Fig. 7: Tau post-translational modification (PTM) events.

PTMs are numbered according to full-length (2N4R) tau protein. Each box represents a different condition. The line inside the box denotes the median value (50th percentile), while the box contains the 25th to 75th percentiles of dataset. The whiskers mark the 5th and 95th percentiles, and values beyond these upper and lower bounds are considered outliers. PTMs are either observed alone or as PTM events, i.e., associated with other, nearby PTMs.
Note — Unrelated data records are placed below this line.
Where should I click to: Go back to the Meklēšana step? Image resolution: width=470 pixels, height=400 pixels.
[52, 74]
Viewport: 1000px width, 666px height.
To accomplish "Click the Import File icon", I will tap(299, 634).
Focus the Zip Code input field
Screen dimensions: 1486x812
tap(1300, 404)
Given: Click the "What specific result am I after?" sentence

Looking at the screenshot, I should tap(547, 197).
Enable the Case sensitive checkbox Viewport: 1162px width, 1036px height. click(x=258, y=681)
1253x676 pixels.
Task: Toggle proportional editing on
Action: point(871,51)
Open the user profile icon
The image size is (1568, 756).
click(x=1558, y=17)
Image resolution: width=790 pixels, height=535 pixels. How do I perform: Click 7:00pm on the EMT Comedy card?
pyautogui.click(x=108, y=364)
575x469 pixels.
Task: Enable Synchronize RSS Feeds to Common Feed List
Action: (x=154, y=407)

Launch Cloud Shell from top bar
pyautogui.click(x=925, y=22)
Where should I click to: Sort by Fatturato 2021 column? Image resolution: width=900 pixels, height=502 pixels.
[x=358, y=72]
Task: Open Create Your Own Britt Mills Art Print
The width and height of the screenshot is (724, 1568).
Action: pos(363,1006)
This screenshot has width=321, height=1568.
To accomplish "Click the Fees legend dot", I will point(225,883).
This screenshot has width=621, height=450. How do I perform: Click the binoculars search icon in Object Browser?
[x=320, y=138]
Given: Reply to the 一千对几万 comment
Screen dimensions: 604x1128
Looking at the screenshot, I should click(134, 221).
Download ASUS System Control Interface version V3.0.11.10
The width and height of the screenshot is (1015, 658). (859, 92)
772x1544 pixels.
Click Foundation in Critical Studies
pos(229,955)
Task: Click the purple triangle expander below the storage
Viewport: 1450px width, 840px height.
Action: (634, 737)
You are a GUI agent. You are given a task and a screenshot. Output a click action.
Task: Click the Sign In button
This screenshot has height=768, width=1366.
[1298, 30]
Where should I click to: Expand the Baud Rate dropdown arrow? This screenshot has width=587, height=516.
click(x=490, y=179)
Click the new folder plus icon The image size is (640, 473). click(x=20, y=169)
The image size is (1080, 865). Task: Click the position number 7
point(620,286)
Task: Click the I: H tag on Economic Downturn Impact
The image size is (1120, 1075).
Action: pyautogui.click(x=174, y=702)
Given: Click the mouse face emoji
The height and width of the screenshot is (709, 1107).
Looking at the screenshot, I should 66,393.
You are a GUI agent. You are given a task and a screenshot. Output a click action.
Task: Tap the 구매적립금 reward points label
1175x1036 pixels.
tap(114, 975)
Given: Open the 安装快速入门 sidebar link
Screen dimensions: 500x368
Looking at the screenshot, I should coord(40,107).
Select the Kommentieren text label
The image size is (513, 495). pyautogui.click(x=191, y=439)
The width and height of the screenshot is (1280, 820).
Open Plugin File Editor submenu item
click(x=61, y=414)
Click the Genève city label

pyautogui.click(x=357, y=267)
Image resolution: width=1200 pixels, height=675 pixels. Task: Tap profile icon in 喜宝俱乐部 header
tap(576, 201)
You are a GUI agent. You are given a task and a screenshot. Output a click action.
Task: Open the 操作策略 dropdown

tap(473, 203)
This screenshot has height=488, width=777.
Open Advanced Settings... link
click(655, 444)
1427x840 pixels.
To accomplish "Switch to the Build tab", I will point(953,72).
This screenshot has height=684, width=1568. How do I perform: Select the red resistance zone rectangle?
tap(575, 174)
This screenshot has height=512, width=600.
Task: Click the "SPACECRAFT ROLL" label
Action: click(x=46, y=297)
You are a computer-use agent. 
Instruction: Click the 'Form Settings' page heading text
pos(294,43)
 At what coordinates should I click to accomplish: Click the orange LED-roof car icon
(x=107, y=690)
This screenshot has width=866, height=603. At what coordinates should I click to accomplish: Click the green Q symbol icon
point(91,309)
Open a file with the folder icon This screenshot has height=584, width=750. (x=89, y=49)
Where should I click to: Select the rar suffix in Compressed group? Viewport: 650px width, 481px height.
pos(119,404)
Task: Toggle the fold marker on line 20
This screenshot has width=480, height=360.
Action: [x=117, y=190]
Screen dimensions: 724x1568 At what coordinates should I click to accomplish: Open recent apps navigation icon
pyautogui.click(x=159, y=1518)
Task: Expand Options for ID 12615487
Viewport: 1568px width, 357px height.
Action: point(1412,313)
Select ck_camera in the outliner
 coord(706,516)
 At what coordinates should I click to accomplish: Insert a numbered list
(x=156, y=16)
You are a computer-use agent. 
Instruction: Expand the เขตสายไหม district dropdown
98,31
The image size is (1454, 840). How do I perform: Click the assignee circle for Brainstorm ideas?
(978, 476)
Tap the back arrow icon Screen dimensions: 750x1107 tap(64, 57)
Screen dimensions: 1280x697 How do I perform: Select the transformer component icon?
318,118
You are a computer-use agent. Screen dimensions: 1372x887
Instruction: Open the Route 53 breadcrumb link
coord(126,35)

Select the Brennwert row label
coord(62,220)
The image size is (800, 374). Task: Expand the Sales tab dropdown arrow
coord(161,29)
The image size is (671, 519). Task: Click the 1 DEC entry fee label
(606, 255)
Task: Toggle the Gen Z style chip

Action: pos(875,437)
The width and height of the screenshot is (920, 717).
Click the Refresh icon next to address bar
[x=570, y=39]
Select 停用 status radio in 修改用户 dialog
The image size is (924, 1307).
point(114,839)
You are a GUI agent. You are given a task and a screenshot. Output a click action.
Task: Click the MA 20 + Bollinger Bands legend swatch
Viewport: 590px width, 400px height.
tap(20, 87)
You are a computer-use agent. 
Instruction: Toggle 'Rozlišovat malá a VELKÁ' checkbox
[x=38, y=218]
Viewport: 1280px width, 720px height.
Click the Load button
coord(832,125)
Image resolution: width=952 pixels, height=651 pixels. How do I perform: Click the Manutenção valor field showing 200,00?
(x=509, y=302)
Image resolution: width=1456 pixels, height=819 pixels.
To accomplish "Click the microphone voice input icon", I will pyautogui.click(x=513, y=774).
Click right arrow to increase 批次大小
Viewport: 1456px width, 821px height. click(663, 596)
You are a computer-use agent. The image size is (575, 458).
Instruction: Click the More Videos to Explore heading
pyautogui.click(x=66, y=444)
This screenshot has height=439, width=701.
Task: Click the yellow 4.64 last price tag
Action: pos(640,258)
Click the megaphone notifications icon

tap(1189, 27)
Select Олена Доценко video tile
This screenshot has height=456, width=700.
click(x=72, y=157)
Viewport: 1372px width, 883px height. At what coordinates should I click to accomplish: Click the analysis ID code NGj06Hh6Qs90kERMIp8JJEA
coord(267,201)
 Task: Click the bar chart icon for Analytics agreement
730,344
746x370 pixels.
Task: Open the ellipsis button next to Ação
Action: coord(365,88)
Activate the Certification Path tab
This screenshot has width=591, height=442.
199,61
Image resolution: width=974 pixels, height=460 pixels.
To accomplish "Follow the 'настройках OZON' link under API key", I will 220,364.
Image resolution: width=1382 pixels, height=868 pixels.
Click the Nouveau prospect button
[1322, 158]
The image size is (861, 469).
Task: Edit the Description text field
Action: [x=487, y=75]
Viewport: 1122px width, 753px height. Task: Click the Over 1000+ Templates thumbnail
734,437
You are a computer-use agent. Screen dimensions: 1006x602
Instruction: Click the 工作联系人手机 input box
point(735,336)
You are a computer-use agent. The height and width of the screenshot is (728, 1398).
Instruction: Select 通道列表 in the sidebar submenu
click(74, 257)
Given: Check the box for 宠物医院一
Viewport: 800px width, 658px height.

The comparison between insoluble (left) and soluble (right) tau PTM events indicates that the combination of PTMs is more frequently observed in soluble than in insoluble tau, suggesting a protective effect of these additional PTMs against tau aggregation. Non-detected modified peptides were set arbitrarily to 0. The detection of the same peptide differently modified ensures that the absence of detection was not due to lack of ionisation or other methodological reasons. Data were analysed using an unpaired Wilcoxon test (*P < 0.05, **P < 0.005, ***P < 0.0005). All statistical tests were two-tailed. S serine, T threonine; K lysine; Ub- ubiquitination; P- phosphorylation. AD Alzheimer’s disease (n = 15 biologically independent samples); CBD corticobasal degeneration (n = 5 biologically independent samples); PiD Pick’s disease (n = 5 biologically independent samples); FTLD frontotemporal lobe degeneration (n = 10 biologically independent samples, including FTLD-4R, n = 4 and FTLD-3R, n = 6); control individuals, CTL (n = 5 biologically independent samples). Source data are provided as a Source Data file (see sheet 3 for the abundances values and sheet 5 for the Wilcoxon test’s exact p values).